Dan bagi siapa yang meninggalkan azan
dan iqamat hendaknya bertaubat kepada Allah I atas perbuatannya itu, karena fardhu kifayah jika semua orang
meninggalkannya maka seluruhnya akan berdosa, akan tetapi jika sebagian
melaksanakannya maka gugurlah kewajiban dan dosa bagi yang lainnya, baik dalam
keadaan menetap atau sedang bepergian, baik di desa atau kota atau pedalaman. Semoga Allah memberi taufiq kepada
seluruh kaum muslimin atas apa saja yang diridhai-Nya.

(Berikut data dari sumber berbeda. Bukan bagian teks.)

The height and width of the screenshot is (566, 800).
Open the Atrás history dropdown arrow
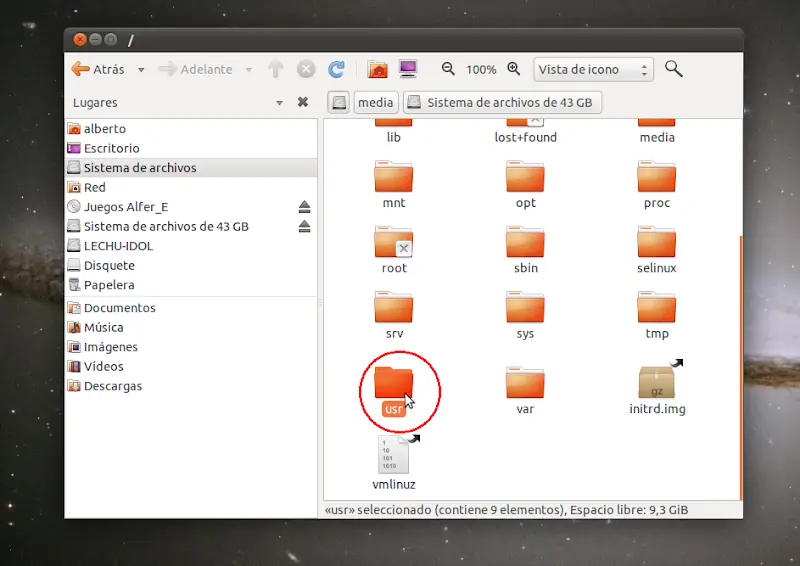(141, 70)
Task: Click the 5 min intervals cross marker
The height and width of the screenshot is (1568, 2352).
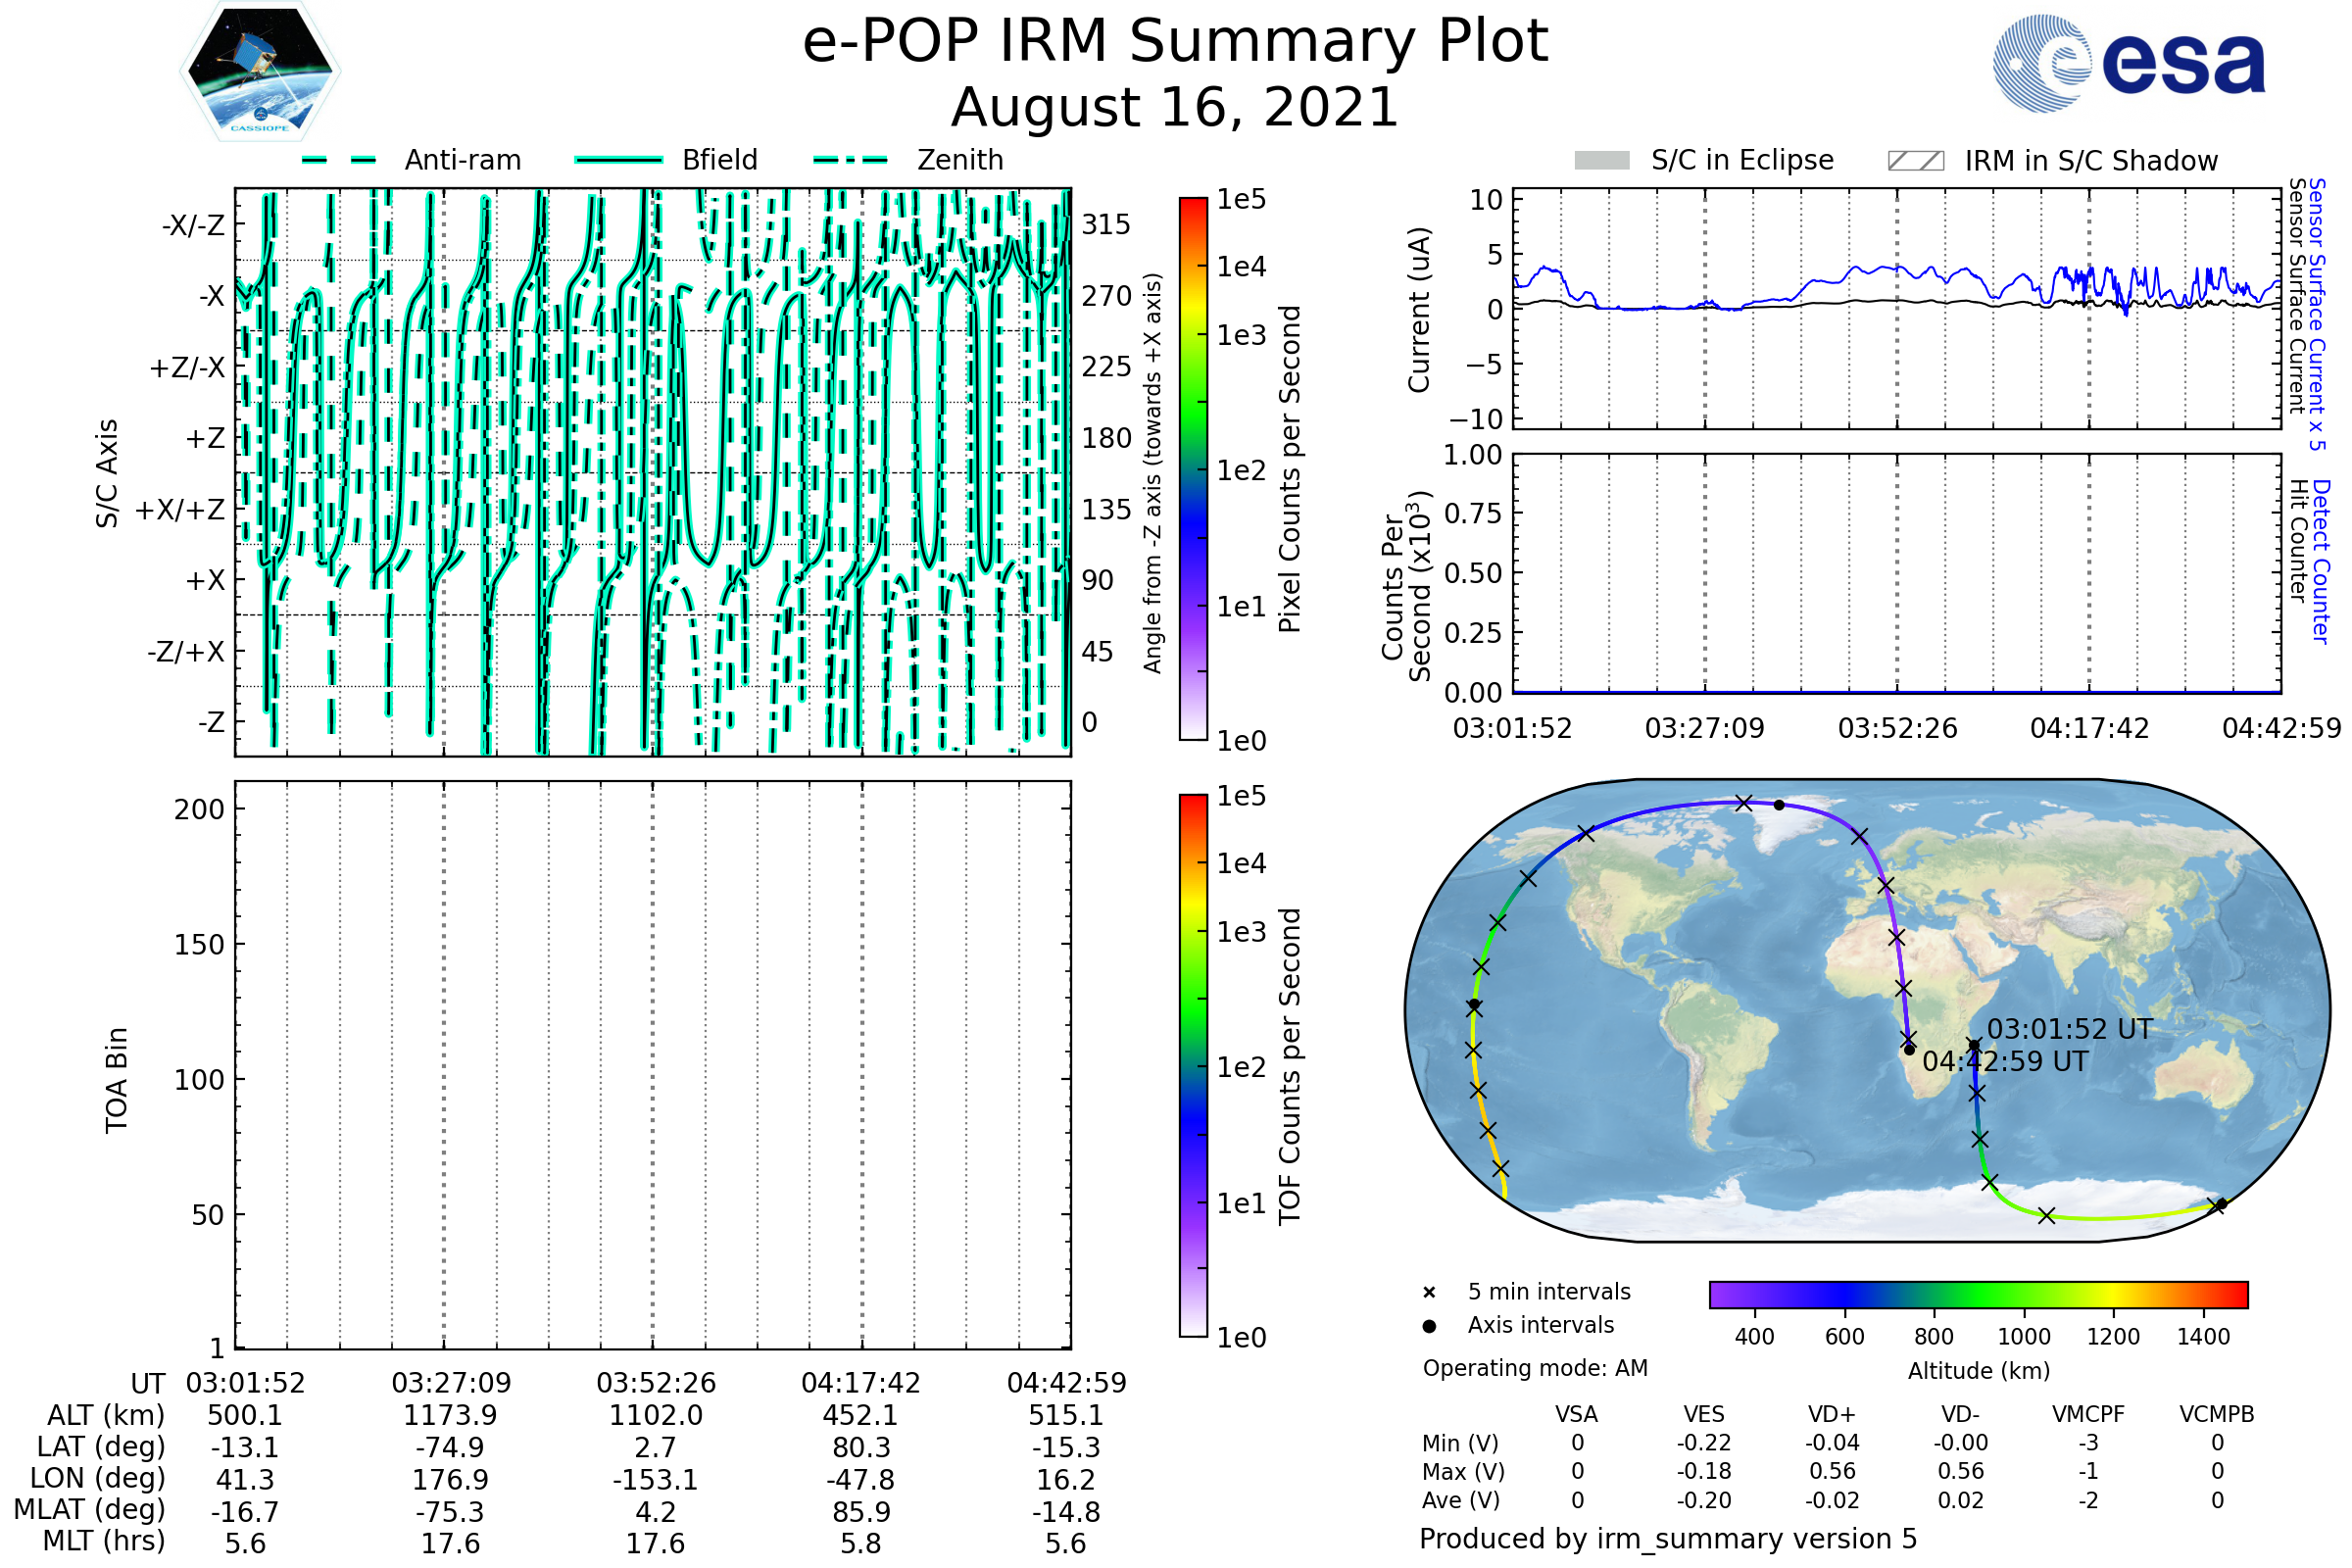Action: (1429, 1293)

22. Apa dalilnya ucapan azan dalam
shalat fajar:
الصَّلاَةُ خَيْرٌ مِن النَّوْمِ
dan apakah pendapat tuan syaikh
terhadap mereka yang mengucapkan:
حَيَّ عَلَى خَيْرِ العَمَل
apakah ada dalilnya?
Jawab:
Terdapat riwayat yang kuat dari Rasulullah r, bahwa beliau memerintahkan Bilal dan Abu Mahzurah tentang hal
tersebut (yaitu ucapan الصَّلاَةُ خَيْرٌ مِن النَّوْمِ
dalam shalat shubuh), sebagaimana terdapat
dalam riwayat Anas t, bahwa beliau berkata: “Merupakan sunnah dalam azan shalat
fajar, seorang mu’azin mengucapkan الصَّلاَةُ خَيْرٌ مِن النَّوْمِ “. Kalimat ini diucapkan dalam azan yang
dikumandangkan saat terbitnya fajar menurut pendapat yang paling shahih
diantara dua pendapat para ulama dan dinamakan azan pertama jika dikaitkan
dengan iqamat, karena iqamat disebut juga azan kedua, sebagaimana hadits
Rasulullah r, بَيْنَ كُلِّ أَذَانَيْنِ
الصَّلاَةُ
(Diantara dua azan terdapat shalat), dan terdapat riwayat yang shahih
diriwayatkan oleh Bukhari dari Aisyah radiallahuanha yang menunjukkan hal
tersebut.
Adapun ucapan sebagian kalangan Syi’ah
dalam azan:
حَيَّ عَلَى خَيْرِ العَمَل , itu adalah bid’ah dan tidak terdapat
dalilnya dalam hadits-hadits yang shahih, semoga Allah memberikan petunjuk
kepada mereka dan kepada seluruh kaum muslimin untuk mengikuti sunnahnya dan
menggenggamnya erat-erat, karena itu merupakan jalan keselamatan dan
kebahagiaan bagi seluruh ummat.
23. Terdapat riwayat bahwa Rasulullah r, mengumandangkan dalam shalat Kusuf (shalat gerhana)
" الصَّلاَةُ جَامِعَةٌ
",
apakah hal tersebut diucapkan sekali saja atau disyari’atkan berulang-ulang,
berapakah batasan untuk mengulanginya?
Jawab: Terdapat riwayat dari Rasulullah
r,
bahwa beliau memerintahkan untuk mengumandangkan dalam shalat Kusuf ucapan " الصَّلاَةُ جَامِعَةٌ ", Disunnahkan bagi
yang mengumandangkannya untuk mengulang-ulangnya sampai dia meyakini bahwa
orang-orang telah mendengarnya, dan tidak terdapat batasan jumlahnya
sebagaimana yang kami ketahui. Semoga Allah memberikan taufiq-Nya.